The sum of Piper’s argument—that men should respect women—is good but the math is off.

In fact, to get to his point, he seems to stumble into the very same problematic theological ideas that have been harmful to women to begin with.

For centuries Eve has been blamed as the one almost solely responsible for what happens in the Eden story, and that has resulted in all kinds of oppressive policies in religious traditions and cultural stigmas against women. In keeping with that tradition, Piper notes that Adam was standing there with Eve but doesn’t explicitly conclude that Adam is just as culpable for partaking of the fruit for that reason. No. Adam’s sin, says Piper essentially, is apparently that Adam didn’t man up and swat the fruit out of Eve’s hand. In other words, Adam did not act as leader and head and protect—as patriarch.

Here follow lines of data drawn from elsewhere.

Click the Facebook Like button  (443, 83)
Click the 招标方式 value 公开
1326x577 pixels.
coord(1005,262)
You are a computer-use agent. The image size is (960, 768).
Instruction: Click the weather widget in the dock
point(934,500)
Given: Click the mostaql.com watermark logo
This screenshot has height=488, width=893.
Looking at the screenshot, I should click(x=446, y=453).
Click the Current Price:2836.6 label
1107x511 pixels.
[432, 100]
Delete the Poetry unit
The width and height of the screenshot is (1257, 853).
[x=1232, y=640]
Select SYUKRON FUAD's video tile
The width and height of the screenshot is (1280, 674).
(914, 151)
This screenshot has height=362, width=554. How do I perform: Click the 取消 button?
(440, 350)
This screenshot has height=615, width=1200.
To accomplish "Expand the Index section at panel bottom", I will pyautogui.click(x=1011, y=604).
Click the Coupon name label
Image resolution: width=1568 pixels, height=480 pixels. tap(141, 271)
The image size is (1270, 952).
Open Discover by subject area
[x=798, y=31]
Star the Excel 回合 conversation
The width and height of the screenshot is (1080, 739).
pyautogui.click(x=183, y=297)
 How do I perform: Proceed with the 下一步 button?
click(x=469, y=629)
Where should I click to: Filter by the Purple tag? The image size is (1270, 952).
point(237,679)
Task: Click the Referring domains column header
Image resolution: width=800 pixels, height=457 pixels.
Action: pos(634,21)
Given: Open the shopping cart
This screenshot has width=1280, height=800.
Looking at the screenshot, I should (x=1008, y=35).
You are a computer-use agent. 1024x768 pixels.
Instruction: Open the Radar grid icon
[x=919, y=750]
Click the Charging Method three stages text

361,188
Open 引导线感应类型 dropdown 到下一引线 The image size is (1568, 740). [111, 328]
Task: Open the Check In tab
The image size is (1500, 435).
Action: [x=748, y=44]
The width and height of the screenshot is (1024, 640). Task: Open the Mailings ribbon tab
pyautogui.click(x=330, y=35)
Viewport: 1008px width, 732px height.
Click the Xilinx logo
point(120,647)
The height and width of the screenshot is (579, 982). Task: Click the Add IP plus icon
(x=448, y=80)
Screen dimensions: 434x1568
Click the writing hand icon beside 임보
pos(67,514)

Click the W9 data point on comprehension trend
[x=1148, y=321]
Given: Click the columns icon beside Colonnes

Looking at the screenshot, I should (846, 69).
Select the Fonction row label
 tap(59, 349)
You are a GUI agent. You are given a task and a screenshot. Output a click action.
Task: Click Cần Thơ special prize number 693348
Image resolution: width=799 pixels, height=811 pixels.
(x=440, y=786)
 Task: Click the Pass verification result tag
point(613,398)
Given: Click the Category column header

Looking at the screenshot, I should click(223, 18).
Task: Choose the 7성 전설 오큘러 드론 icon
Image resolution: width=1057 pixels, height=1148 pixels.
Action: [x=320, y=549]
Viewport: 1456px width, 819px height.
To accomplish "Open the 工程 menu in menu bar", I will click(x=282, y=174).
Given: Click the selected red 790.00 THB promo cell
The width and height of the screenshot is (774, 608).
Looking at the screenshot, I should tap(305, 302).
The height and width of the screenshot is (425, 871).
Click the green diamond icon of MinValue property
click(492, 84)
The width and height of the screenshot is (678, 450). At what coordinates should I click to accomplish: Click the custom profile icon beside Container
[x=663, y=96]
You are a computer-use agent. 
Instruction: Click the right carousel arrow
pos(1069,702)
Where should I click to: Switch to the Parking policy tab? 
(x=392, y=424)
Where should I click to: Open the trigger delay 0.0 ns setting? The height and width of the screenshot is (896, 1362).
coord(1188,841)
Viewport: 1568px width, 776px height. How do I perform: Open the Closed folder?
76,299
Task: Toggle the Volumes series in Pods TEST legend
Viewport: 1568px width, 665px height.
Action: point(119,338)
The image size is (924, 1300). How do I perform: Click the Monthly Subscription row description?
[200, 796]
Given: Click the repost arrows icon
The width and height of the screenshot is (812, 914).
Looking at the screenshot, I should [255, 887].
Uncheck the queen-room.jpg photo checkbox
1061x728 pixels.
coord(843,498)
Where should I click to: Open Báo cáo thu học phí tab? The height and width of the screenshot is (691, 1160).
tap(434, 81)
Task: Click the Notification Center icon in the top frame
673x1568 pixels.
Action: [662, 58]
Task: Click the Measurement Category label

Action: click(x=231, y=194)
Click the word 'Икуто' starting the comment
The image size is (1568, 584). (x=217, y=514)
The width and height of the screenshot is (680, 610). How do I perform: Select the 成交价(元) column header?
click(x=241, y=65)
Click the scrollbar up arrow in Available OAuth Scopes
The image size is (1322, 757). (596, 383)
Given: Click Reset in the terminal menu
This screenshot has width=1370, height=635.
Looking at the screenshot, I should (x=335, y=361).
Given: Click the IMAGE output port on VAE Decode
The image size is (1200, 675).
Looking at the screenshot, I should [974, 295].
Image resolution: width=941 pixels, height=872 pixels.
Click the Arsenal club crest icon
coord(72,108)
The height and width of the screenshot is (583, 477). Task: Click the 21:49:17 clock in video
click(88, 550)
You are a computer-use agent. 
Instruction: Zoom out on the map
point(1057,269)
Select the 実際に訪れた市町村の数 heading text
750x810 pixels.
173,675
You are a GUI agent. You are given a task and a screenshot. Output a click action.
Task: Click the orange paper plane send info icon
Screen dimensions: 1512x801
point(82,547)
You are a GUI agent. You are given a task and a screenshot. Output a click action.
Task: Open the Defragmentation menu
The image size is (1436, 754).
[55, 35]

Piper is close to right in determining that the problem with sexual abuse is a problem with masculinity. But it is certainly not that people are not adhering to patriarchy. We tried patriarchy already—like, for all of recent history, and almost every woman in recent history has a #MeToo story. So, Piper’s idea that the prevalence of sexual abuse is a recent development with the rise of egalitarian ideas just wrong. Patriarchal societies have always had #MeToo stories and have erased or silenced those stories.

He’s right that sexual abuse has to do with power. Which is why it’s weird that he wouldn’t see the connection between ideas of male dominance over women and the dominance inherent in sexual abuse. He’s fighting fire with gasoline here.

Moreover, he’s not accurately representing what egalitarians believe. A man who would rape or harass a woman is not being egalitarian. An egalitarian believes women are human beings worthy of the full dignity that is every person’s birthright and respects them.